* Exercise text *

- Opening Delimiter -

As Karen pointed out, in the "academic and bibliographic world that term refers to changes in the *content* not the physical or digital format." This leads me to think of something ugly such as hasAdaptionForAccess & isAdaptionForAccessOf or 'hasAccessAdapation" & "isAccessAdaptationOf." Otherwise I foresee confusion on the part of data producers or consumers as to assumptions as to the use of these properties.

As for loading all meaning of terms into increasingly long names (adding "for access") as a suffix, it's not clear whether this adds or removes clarity. These issues are better handled in the description than overloading the name. But Karen and you are right that the issue needs to addressed, possibl with more than just documentation.

- Closing Delimiter -

Saved data entries:
- Opening Delimiter -

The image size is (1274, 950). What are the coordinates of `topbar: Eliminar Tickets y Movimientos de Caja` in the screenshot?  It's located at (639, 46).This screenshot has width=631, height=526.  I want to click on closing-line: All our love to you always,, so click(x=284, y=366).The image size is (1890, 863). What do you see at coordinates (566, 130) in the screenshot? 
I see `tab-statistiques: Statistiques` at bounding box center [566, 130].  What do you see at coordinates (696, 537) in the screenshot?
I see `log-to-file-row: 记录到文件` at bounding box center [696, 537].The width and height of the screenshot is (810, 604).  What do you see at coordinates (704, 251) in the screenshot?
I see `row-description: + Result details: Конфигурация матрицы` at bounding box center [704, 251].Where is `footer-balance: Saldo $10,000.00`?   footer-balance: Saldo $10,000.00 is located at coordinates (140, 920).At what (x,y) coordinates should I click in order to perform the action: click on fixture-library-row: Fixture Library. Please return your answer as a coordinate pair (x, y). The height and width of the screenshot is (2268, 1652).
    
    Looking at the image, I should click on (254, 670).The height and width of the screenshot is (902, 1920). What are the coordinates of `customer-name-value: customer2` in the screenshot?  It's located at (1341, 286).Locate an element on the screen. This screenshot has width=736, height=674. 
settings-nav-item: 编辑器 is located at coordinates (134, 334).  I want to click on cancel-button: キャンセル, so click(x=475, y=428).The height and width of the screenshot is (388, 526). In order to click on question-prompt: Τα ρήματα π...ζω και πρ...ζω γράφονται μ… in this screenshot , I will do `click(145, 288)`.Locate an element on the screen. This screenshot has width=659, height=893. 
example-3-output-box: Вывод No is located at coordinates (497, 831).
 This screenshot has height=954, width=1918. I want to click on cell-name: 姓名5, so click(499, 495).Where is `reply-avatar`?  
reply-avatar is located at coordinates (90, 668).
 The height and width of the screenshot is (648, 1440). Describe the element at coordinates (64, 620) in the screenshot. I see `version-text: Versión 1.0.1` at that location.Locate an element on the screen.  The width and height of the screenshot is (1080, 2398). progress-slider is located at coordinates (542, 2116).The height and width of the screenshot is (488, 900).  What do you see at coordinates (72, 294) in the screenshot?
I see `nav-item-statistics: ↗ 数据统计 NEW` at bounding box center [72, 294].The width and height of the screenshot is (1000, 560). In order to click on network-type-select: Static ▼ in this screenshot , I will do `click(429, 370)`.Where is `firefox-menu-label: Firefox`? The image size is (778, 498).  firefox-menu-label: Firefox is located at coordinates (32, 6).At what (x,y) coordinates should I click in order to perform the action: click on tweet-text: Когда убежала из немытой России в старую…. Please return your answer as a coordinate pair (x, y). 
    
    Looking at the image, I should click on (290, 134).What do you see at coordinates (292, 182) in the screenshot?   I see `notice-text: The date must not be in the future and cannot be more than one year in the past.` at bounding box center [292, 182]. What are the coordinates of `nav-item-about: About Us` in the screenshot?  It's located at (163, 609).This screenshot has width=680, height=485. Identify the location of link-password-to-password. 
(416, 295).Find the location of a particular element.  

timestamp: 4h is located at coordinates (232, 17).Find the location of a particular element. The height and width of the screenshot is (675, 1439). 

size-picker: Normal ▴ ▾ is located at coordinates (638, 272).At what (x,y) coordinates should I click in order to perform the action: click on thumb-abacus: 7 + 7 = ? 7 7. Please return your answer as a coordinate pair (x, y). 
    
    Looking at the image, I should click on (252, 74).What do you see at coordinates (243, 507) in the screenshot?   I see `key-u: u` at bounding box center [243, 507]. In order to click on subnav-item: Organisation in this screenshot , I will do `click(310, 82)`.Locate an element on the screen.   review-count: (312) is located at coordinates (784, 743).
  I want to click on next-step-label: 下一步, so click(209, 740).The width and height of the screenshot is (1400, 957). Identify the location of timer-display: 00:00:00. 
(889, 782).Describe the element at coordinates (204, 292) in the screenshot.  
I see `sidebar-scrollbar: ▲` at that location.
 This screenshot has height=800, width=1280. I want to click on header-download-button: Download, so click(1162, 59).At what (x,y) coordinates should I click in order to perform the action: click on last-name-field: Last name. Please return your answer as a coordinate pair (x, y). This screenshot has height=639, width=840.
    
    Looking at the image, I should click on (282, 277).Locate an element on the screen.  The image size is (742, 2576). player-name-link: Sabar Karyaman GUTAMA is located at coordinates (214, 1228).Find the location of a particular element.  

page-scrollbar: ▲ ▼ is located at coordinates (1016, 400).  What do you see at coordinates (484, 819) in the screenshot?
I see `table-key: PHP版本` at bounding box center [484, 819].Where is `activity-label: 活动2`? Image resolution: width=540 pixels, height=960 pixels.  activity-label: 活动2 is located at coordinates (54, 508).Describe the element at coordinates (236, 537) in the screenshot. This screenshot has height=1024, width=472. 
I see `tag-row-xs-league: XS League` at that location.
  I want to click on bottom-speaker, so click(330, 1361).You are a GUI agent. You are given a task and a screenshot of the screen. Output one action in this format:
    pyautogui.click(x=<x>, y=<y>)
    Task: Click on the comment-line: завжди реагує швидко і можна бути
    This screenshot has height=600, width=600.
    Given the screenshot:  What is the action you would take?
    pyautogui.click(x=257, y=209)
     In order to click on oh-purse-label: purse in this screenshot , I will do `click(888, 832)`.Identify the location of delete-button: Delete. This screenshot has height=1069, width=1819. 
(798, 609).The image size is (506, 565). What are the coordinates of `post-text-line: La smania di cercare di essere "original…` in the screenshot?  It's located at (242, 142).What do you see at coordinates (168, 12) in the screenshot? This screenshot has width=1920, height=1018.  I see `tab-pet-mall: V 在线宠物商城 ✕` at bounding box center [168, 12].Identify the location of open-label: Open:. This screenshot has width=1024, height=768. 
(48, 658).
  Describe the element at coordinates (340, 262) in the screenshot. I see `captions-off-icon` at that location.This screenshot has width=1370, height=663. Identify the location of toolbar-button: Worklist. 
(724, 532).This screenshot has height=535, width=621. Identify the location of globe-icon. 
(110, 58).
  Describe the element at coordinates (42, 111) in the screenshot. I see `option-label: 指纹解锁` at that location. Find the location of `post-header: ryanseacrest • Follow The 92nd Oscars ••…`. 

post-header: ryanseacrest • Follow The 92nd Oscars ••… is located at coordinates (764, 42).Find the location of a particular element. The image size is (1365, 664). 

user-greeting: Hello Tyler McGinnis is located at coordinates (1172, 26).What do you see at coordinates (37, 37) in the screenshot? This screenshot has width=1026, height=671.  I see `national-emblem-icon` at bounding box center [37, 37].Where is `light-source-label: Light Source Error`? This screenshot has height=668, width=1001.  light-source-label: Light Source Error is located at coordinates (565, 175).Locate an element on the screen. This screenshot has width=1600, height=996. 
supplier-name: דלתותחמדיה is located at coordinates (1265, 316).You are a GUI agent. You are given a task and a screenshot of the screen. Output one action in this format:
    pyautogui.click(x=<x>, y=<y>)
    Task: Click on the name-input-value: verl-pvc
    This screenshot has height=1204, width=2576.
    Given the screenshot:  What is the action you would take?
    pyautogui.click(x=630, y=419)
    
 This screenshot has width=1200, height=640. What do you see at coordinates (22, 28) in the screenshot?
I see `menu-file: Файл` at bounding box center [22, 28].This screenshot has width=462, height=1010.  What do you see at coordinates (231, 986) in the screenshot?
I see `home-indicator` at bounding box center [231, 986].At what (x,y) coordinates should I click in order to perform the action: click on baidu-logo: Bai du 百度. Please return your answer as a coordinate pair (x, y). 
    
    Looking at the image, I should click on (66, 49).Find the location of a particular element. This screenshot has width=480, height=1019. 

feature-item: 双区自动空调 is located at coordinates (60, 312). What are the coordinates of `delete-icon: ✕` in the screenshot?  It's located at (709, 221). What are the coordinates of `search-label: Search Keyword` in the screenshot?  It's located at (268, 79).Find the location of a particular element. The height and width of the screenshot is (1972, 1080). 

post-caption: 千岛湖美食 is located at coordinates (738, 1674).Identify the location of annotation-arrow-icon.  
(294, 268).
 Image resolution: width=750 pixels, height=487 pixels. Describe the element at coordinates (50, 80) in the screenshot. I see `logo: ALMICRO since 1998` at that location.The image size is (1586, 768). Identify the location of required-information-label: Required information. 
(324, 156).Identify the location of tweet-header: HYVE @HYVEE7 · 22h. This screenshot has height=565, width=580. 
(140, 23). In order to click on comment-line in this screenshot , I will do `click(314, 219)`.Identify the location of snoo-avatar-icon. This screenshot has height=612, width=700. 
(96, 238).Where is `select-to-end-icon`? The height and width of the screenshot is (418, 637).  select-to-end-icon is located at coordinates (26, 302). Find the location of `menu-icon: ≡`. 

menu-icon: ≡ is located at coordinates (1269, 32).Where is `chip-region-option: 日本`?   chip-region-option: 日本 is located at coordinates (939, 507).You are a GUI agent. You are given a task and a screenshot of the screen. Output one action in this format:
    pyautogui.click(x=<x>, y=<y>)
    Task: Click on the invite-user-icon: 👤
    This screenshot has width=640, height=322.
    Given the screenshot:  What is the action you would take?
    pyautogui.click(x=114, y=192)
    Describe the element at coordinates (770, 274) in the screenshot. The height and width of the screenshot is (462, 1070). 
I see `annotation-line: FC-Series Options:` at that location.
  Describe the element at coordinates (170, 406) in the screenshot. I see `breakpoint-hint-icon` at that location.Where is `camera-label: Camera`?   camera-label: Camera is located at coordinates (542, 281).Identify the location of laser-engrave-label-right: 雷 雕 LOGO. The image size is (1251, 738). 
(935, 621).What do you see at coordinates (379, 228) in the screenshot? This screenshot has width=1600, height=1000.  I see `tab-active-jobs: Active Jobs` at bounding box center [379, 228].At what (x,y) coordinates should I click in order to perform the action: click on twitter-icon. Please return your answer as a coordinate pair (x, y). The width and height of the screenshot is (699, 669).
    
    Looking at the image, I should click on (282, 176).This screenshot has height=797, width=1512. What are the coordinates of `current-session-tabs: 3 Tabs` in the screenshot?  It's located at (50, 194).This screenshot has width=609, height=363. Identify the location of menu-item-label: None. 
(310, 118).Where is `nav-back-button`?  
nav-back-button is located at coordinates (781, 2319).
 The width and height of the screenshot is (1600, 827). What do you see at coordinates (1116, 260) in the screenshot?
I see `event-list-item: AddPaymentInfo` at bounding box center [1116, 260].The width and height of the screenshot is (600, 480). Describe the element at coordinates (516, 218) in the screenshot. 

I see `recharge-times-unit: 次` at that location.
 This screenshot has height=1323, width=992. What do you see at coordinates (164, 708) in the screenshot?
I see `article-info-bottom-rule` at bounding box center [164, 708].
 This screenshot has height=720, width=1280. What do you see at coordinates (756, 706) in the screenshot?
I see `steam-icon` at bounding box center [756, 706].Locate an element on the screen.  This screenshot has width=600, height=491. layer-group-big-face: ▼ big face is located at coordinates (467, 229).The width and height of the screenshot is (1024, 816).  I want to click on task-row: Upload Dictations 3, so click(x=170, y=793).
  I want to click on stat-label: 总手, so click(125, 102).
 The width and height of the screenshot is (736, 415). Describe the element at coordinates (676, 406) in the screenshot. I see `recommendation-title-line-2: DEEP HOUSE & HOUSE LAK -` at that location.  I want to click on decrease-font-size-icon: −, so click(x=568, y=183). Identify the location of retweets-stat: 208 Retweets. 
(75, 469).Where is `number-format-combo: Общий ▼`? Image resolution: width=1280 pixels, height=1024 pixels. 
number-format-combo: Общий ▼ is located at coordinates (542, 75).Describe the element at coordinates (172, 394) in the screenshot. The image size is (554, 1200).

- Closing Delimiter -

* Things to do *
[1] Answer these questions from the text on naming access properties, one answer per line:
(a) According to Karen, what does the term refer to in the academic and bibliographic world?
(b) Who does the writer foresee being confused about the use of these properties?
(c) Where does the writer say these issues are better handled?
[2] Summarize the text on naming access properties in two sentences.
The records are not required for this exercise.

* Task-by-task solutions *
[1]
(a) Changes in the content, not the physical or digital format.
(b) Data producers or consumers.
(c) In the description, rather than by overloading the name.

[2] Citing Karen's point that the term refers to changes in content rather than format, the writer considers longer property names that specify access and warns that data producers or consumers could otherwise be confused about how the properties are used. The writer also doubts that adding a suffix such as "for access" improves clarity and holds that such issues belong in the description, yet agrees that the issue needs to be addressed, possibly with more than documentation.